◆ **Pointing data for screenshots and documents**

==================================================

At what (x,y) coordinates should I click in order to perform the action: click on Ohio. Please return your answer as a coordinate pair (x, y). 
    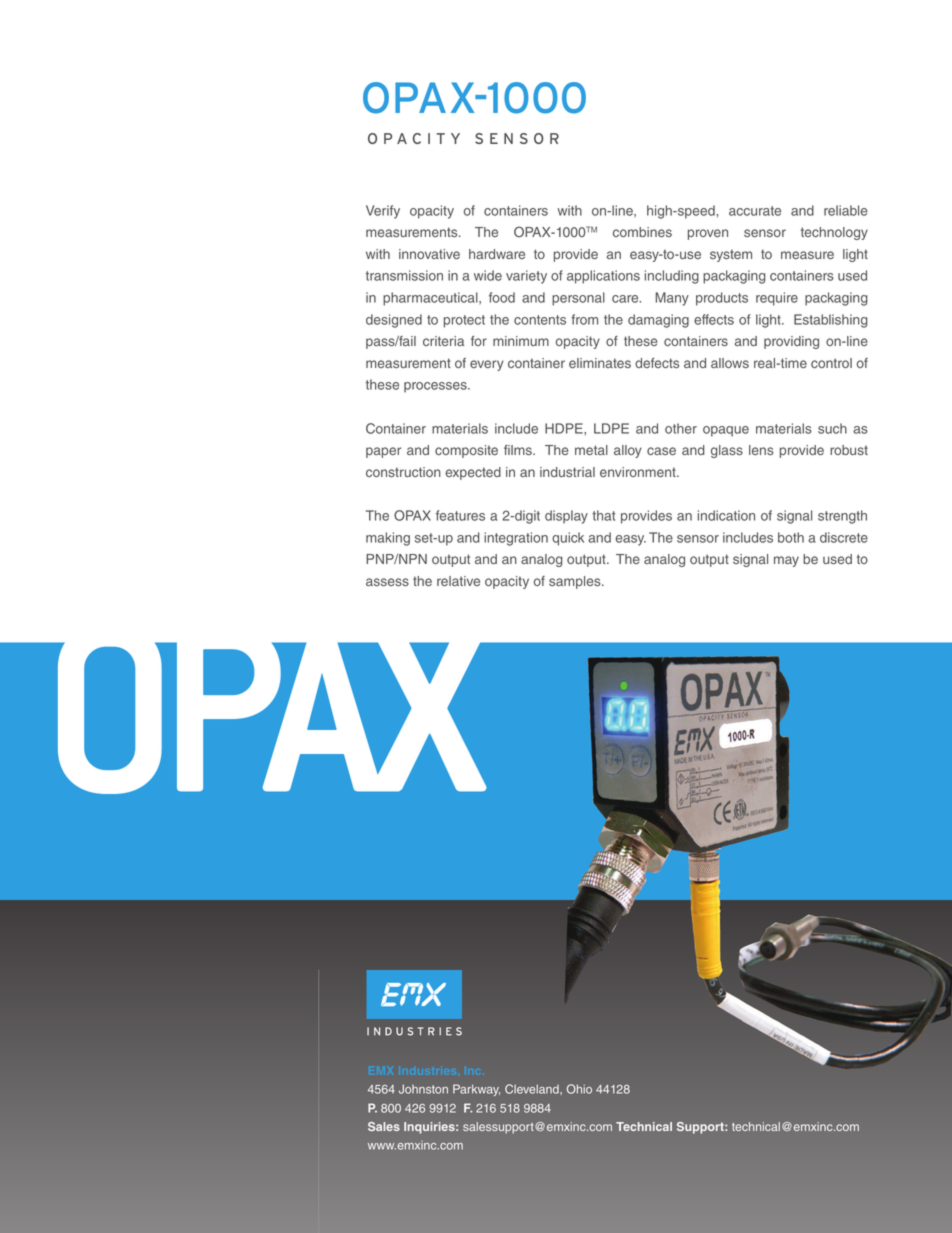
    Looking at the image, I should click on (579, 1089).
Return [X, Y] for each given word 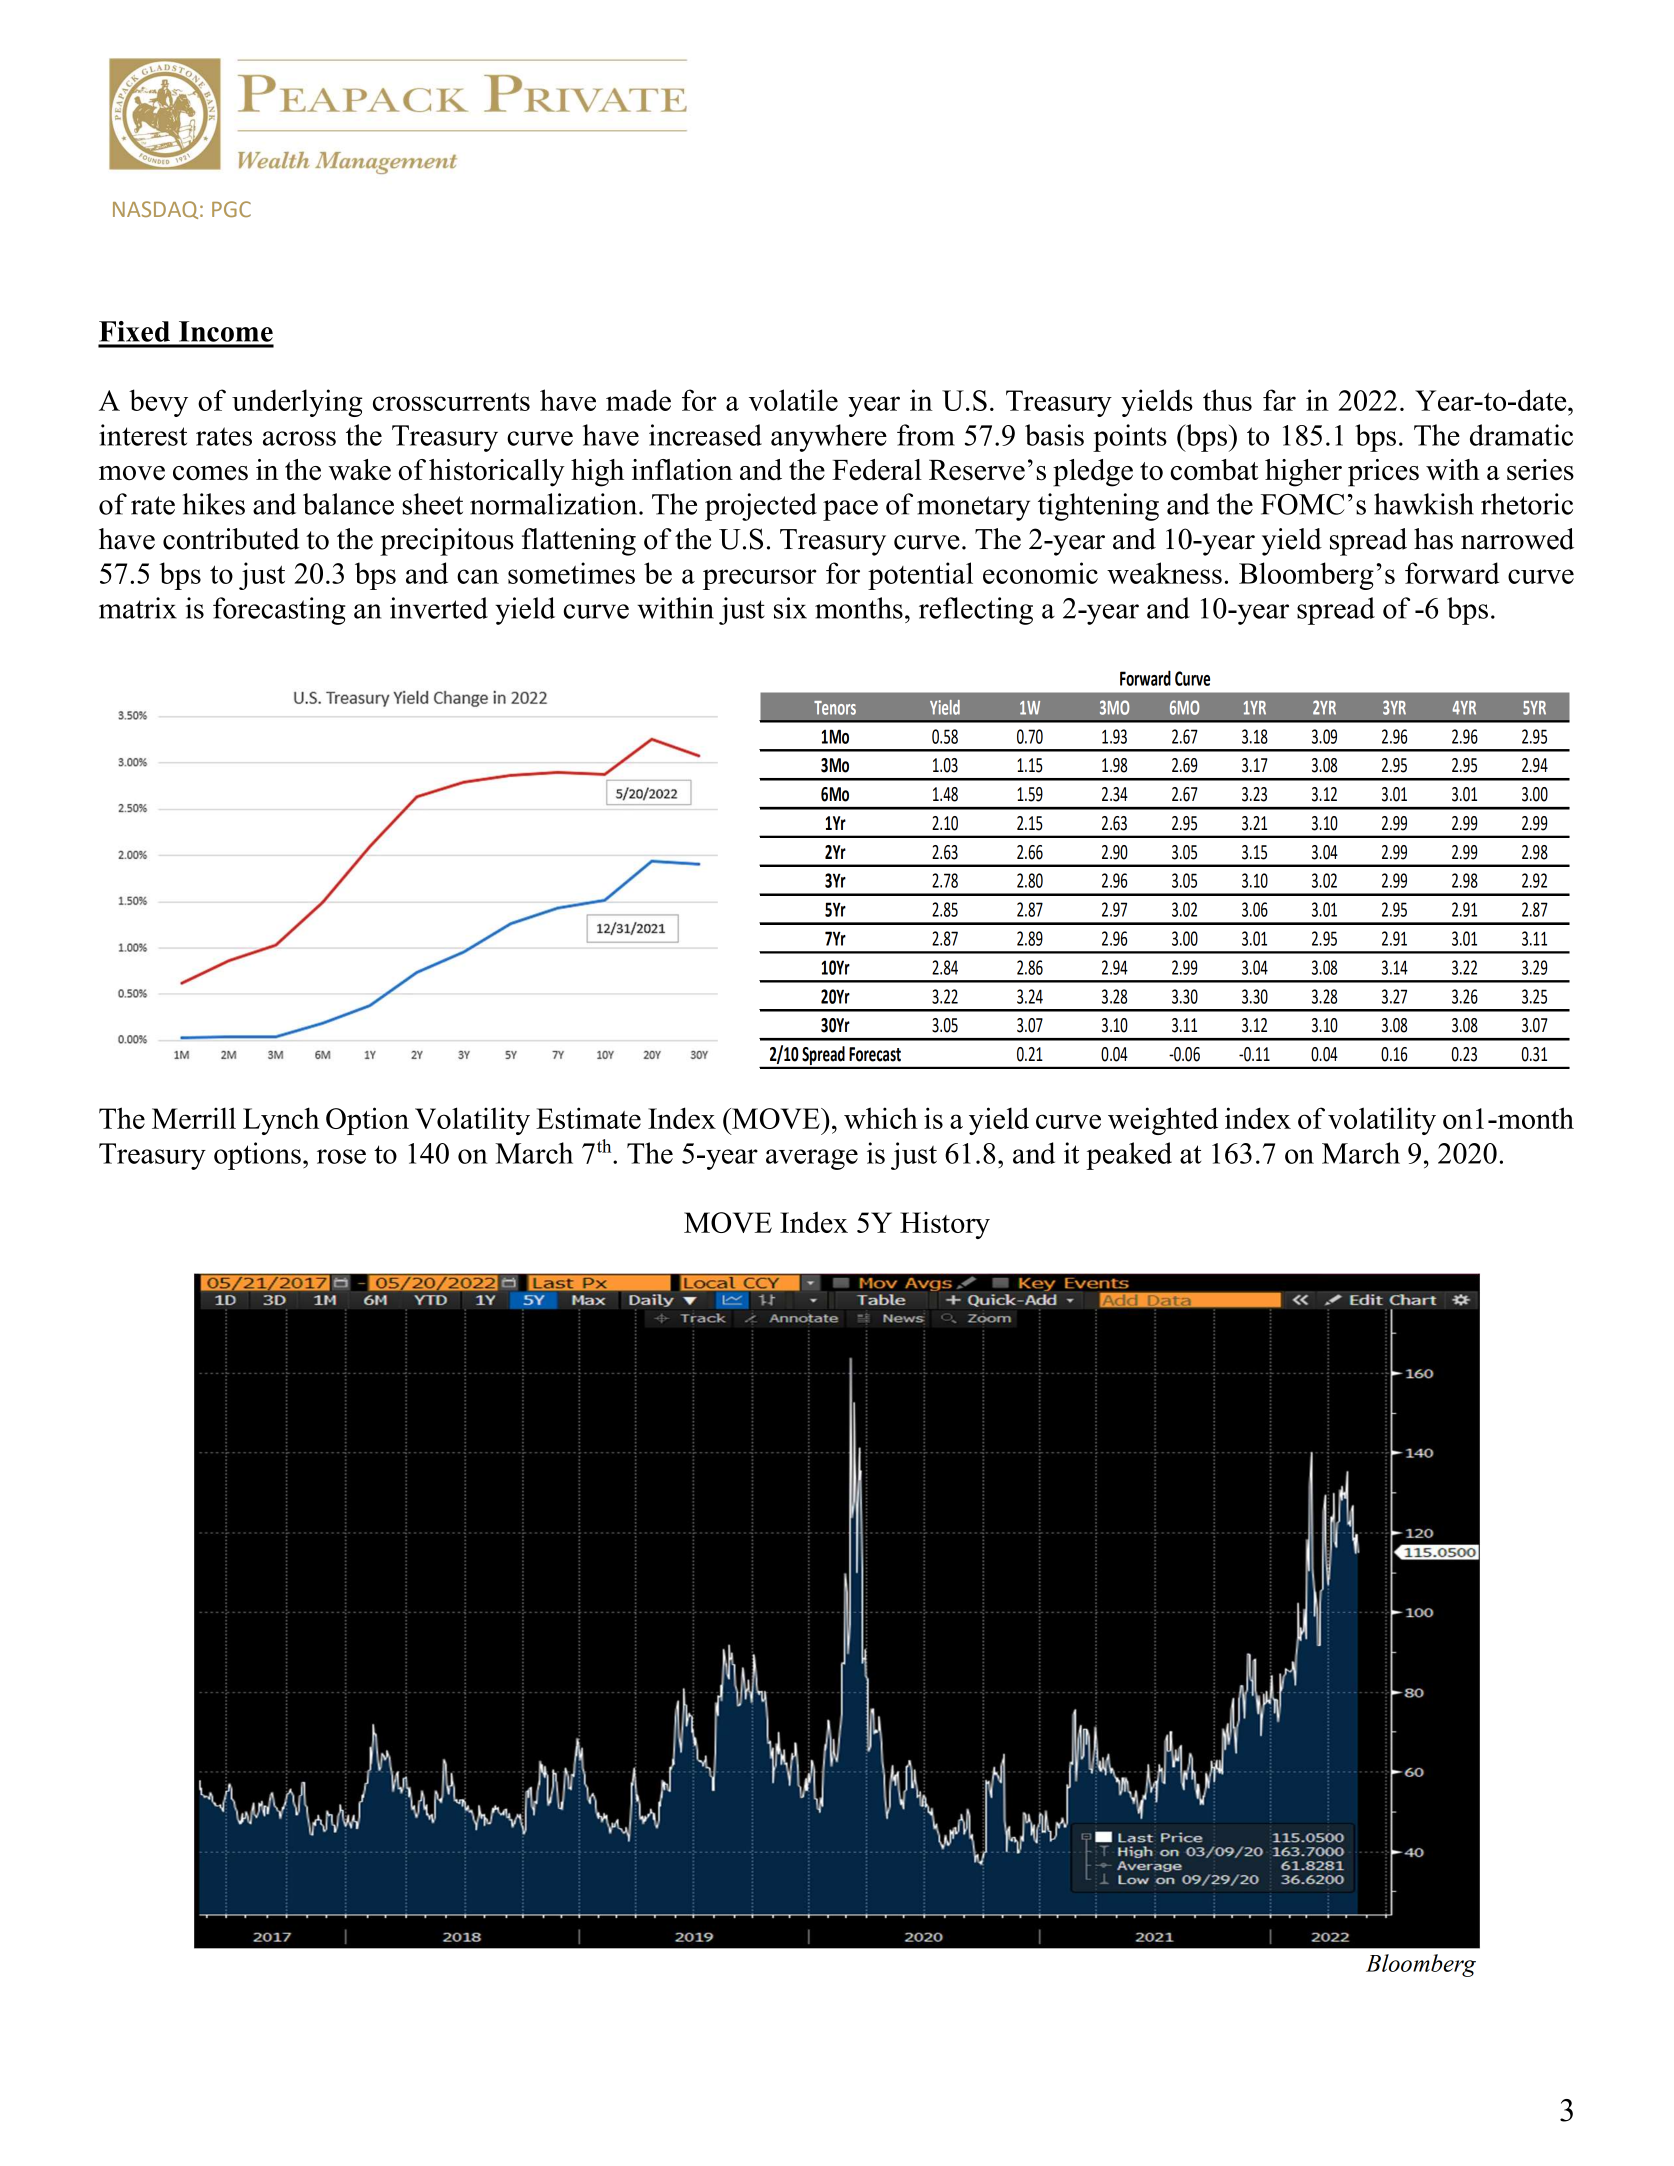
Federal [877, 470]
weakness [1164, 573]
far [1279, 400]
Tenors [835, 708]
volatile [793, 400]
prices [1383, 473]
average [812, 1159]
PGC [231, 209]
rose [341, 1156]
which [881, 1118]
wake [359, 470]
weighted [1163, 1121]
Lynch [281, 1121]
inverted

==================================================

Please reproduce all of the records above word for word, leaving out the pictures.

◆ **Exercise result**
At what (x,y) coordinates should I click in order to perform the action: click on Ohio. Please return your answer as a coordinate pair (x, y). 
    Looking at the image, I should click on (579, 1089).
Return [X, Y] for each given word 
Federal [877, 470]
weakness [1164, 573]
far [1279, 400]
Tenors [835, 708]
volatile [793, 400]
prices [1383, 473]
average [812, 1159]
PGC [231, 209]
rose [341, 1156]
which [881, 1118]
wake [359, 470]
weighted [1163, 1121]
Lynch [281, 1121]
inverted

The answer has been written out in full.